══ Brano di testo ══

Gioiranno della nostra scelta gli ammiratori di Agalloch e Wolves in the Throne Room, perché proprio a quel filone di US Black Metal si riconduce la visione artistica di Austin Lunn, anima e corpo del progetto. 

In un certo senso i lavori dei Panopticon sono il compimento di un percorso scaturito dalla scommessa, poi vinta, di quel manipolo di visionari americani che, per primi, tentarono di adattare i moduli del black metal scandinavo alla loro terra natia. Una terra che si era resa celebre per il thrash metal prima e per il death metal dopo. Il black metal non aveva attecchito più di tanto, probabilmente per motivi di natura culturale, ma qualcosa con il tempo cambiò, e con il terzo millennio sarebbero stati proprio gli Stati Uniti a divenire gli interpreti più credibili del metallo nero, laddove in Europa il fenomeno aveva perso parte del suo splendore.

═══
══ Materiale raccolto ══

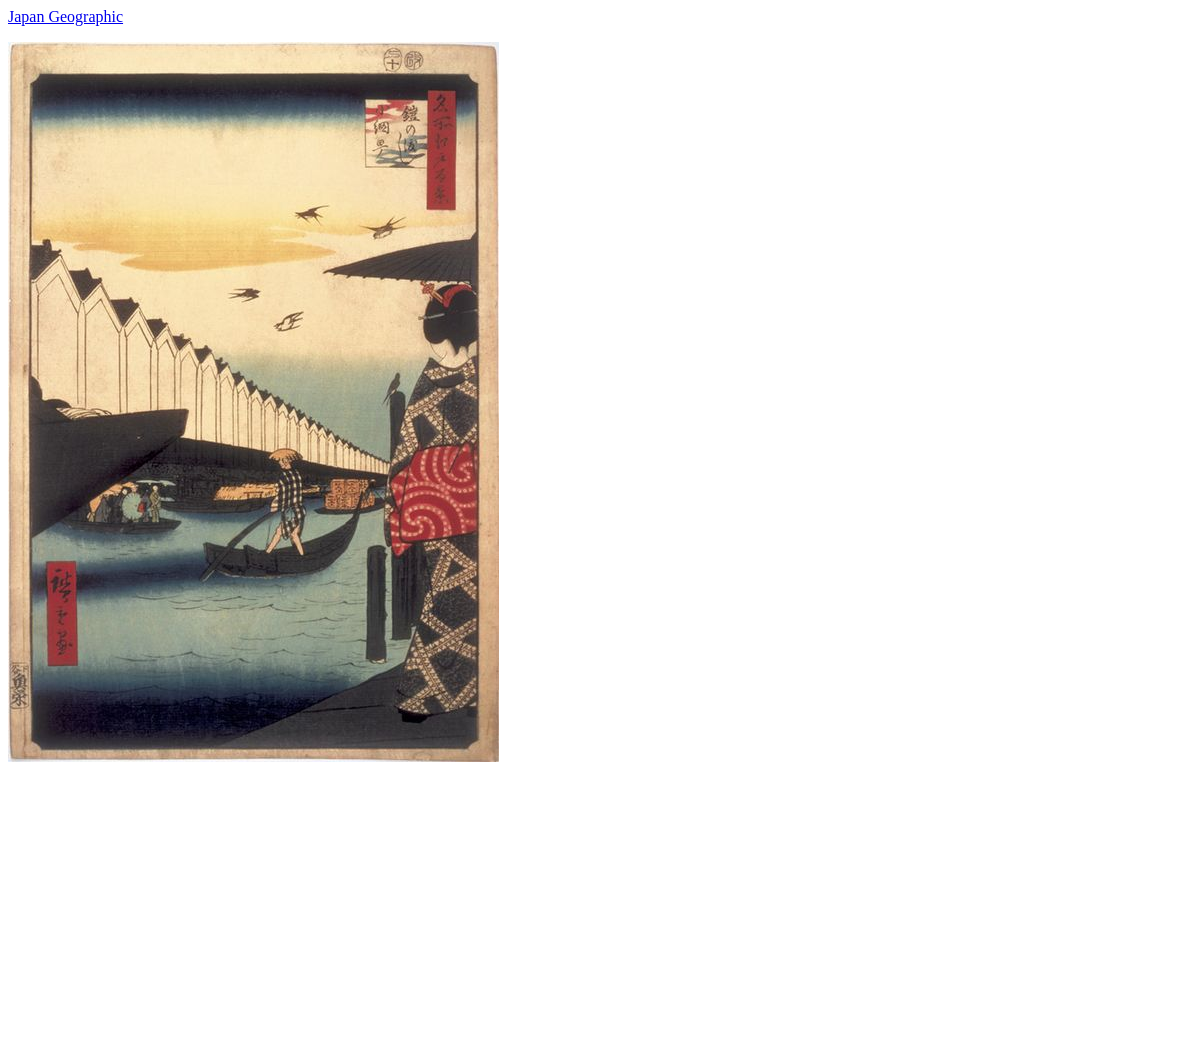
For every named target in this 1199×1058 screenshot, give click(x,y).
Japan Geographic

═══

Consegna 1: Trascrivi fedelmente dal brano sui Panopticon la parte che comincia con "Gioiranno della nostra" e termina con "del suo splendore.".
Consegna 2: Secondo il brano sui Panopticon, chi è l'anima e il corpo del progetto?
Consegna 3: Prosegui il brano sui Panopticon e sul black metal statunitense, riprendendo subito dopo l'ultima frase riportata.

Risposta 1:
Gioiranno della nostra scelta gli ammiratori di Agalloch e Wolves in the Throne Room, perché proprio a quel filone di US Black Metal si riconduce la visione artistica di Austin Lunn, anima e corpo del progetto. 

In un certo senso i lavori dei Panopticon sono il compimento di un percorso scaturito dalla scommessa, poi vinta, di quel manipolo di visionari americani che, per primi, tentarono di adattare i moduli del black metal scandinavo alla loro terra natia. Una terra che si era resa celebre per il thrash metal prima e per il death metal dopo. Il black metal non aveva attecchito più di tanto, probabilmente per motivi di natura culturale, ma qualcosa con il tempo cambiò, e con il terzo millennio sarebbero stati proprio gli Stati Uniti a divenire gli interpreti più credibili del metallo nero, laddove in Europa il fenomeno aveva perso parte del suo splendore.

Risposta 2: Austin Lunn.

Risposta 3:
Un’operazione che sembrava impossibile, ma che invece adesso sembra il passaggio più naturale di questo mondo: creare un ponte fra Nord Europa e Stati Uniti attraverso una ricerca volta alla riscoperta delle proprie radici, nelle tradizioni pagane come nell’imponente natura che entrambi i luoghi, lontani geograficamente, condividono. 

Dimenticatevi dunque le megalopoli, i grattacieli, McDonald’s o il Kentucky Fried Chicken, anzi, no, quello lasciamolo stare, visto che proprio dal Kentucky provengono i Panopticon. Svoltiamo dalla tangenziale, si diceva, e deviamo per le campagne sconfinate, lungo le infinite highways, ed arriviamo ai piedi delle catene montuose, accediamo dunque entro quelle aree di indomita natura di cui il Nord America è famoso, e da lì ripartiamo, attraverso riff in tremolo ed un pizzico di folk americano.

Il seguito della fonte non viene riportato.